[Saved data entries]
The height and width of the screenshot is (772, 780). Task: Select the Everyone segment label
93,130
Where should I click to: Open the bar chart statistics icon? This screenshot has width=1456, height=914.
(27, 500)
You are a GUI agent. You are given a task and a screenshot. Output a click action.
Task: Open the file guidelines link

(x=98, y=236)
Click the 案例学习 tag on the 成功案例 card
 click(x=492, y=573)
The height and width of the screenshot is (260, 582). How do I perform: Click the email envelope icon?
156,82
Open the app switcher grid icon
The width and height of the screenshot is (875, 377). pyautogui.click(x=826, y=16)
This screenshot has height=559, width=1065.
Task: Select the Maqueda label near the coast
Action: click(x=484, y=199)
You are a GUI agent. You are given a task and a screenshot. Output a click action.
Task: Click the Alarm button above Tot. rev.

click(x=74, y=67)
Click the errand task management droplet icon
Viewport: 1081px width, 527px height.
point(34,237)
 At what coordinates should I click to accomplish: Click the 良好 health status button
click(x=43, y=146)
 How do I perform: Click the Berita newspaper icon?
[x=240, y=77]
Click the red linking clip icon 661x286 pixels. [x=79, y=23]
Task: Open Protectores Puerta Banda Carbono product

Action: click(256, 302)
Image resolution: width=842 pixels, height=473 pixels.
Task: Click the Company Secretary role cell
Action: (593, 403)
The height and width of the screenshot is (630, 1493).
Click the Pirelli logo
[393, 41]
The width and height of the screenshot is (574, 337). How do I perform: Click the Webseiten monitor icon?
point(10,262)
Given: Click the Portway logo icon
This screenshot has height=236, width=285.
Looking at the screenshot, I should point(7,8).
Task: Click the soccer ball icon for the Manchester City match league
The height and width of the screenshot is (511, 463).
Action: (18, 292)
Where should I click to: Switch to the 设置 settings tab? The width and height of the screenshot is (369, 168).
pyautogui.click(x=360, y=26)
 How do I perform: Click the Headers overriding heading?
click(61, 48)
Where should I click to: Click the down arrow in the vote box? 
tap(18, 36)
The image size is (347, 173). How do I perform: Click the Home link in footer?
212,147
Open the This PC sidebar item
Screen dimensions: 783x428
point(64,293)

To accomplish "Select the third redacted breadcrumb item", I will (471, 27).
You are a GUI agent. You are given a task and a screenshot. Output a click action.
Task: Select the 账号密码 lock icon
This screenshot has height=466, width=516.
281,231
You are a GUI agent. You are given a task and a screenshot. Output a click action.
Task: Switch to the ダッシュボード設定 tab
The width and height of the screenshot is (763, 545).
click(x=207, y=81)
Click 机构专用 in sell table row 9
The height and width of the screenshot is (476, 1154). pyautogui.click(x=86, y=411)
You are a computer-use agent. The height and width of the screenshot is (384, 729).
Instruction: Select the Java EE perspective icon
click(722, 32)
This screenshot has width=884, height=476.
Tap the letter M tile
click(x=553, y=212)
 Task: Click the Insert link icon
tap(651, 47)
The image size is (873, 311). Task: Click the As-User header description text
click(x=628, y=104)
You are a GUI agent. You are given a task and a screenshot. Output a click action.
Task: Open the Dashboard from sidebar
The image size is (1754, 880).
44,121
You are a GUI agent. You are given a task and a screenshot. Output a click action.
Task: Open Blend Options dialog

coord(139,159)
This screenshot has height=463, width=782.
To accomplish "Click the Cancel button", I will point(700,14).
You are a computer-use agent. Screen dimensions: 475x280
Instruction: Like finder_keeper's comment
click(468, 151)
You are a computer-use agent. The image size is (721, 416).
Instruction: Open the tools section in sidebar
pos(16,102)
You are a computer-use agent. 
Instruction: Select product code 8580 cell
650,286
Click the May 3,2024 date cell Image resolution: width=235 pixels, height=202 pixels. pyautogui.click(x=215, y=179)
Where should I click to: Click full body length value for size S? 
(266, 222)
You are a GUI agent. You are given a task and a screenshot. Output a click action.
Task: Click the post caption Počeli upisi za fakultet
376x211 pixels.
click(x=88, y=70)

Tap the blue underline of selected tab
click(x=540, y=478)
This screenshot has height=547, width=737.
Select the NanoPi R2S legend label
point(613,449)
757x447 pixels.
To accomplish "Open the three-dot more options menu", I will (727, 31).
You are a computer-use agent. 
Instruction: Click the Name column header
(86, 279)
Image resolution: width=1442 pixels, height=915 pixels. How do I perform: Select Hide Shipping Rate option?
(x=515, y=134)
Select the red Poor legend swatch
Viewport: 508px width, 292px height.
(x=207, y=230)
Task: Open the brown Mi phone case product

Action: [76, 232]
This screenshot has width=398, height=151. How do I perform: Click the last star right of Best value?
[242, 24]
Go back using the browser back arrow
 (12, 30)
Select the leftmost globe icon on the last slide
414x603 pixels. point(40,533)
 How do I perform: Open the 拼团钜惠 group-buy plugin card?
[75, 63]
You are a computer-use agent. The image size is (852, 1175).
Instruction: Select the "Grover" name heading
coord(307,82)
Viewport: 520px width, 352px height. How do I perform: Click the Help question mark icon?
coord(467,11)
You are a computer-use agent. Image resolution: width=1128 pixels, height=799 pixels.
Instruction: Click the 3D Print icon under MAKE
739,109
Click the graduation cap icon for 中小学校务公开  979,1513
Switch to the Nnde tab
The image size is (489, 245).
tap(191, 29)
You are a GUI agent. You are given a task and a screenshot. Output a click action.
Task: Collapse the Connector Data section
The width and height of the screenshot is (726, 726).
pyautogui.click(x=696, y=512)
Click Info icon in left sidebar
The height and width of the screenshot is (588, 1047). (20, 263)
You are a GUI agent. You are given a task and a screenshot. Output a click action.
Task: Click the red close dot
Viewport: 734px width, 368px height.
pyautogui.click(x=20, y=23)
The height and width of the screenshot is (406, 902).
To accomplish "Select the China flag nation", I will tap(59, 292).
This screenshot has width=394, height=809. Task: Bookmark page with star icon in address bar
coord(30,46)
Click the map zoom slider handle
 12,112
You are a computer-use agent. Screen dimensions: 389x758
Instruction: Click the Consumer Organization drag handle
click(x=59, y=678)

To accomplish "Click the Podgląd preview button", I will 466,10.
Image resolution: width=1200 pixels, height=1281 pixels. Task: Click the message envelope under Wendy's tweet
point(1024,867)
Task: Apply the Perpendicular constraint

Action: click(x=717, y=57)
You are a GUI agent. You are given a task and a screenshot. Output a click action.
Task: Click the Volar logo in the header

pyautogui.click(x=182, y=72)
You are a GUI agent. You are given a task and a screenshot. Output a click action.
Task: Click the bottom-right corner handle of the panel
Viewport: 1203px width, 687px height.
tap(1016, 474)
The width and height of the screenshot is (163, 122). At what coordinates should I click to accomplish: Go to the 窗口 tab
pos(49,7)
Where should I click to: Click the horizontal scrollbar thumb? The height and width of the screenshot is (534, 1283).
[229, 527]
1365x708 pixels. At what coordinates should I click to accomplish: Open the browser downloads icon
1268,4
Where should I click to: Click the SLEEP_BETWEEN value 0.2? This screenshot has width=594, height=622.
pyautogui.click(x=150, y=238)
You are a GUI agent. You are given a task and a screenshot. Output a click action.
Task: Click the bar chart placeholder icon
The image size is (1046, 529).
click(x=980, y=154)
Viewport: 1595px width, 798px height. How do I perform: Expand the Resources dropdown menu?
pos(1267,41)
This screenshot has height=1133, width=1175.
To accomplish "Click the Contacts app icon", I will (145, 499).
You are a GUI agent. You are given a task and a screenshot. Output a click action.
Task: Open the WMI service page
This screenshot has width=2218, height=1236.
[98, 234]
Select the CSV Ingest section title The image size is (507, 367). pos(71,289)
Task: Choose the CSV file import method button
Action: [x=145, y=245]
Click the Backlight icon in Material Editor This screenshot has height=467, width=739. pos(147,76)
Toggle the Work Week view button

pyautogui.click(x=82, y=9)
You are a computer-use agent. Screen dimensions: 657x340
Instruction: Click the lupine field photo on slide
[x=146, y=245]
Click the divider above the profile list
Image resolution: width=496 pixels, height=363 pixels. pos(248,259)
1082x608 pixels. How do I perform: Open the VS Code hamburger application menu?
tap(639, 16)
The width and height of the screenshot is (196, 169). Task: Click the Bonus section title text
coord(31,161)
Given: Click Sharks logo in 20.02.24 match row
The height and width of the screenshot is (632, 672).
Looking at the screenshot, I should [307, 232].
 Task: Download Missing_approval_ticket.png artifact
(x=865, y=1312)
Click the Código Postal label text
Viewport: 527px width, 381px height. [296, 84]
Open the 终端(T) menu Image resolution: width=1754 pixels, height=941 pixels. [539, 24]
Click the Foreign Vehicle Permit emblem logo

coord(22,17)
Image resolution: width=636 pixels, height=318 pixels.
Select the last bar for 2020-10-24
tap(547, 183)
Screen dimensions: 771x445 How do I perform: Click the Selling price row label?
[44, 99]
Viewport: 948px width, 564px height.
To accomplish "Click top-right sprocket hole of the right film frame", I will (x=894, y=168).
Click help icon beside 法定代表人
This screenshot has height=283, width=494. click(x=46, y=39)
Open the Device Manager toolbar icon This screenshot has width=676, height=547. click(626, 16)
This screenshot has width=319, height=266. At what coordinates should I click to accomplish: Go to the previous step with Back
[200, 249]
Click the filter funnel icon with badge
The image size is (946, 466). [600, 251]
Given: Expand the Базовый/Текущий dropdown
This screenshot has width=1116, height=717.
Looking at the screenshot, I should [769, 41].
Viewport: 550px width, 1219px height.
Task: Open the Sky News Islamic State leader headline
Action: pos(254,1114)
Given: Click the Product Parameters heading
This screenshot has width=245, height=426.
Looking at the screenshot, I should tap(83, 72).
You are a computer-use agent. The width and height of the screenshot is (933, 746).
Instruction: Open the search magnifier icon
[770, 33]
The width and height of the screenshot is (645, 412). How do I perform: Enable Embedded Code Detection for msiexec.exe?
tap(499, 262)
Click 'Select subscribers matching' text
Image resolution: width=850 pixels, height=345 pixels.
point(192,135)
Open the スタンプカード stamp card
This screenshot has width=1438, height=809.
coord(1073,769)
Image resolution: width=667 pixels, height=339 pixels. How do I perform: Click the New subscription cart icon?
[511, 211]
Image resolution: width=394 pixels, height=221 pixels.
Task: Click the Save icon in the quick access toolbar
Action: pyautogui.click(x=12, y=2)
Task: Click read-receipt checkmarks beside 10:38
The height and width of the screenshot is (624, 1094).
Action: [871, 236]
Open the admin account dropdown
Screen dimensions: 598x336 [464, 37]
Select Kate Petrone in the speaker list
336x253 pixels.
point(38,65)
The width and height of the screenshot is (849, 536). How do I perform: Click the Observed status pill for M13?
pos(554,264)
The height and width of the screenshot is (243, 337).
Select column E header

▶ _BRIEF_: If a line above contains the word "will", list it.

▶ _EXPECTED ANSWER_:
To accomplish "Select the third redacted breadcrumb item", I will (471, 27).
To accomplish "Click the Cancel button", I will point(700,14).
To accomplish "Open the three-dot more options menu", I will (727, 31).
To accomplish "Select the China flag nation", I will tap(59, 292).
To accomplish "Click the Podgląd preview button", I will 466,10.
To accomplish "Click the Contacts app icon", I will (145, 499).
To accomplish "Click top-right sprocket hole of the right film frame", I will (x=894, y=168).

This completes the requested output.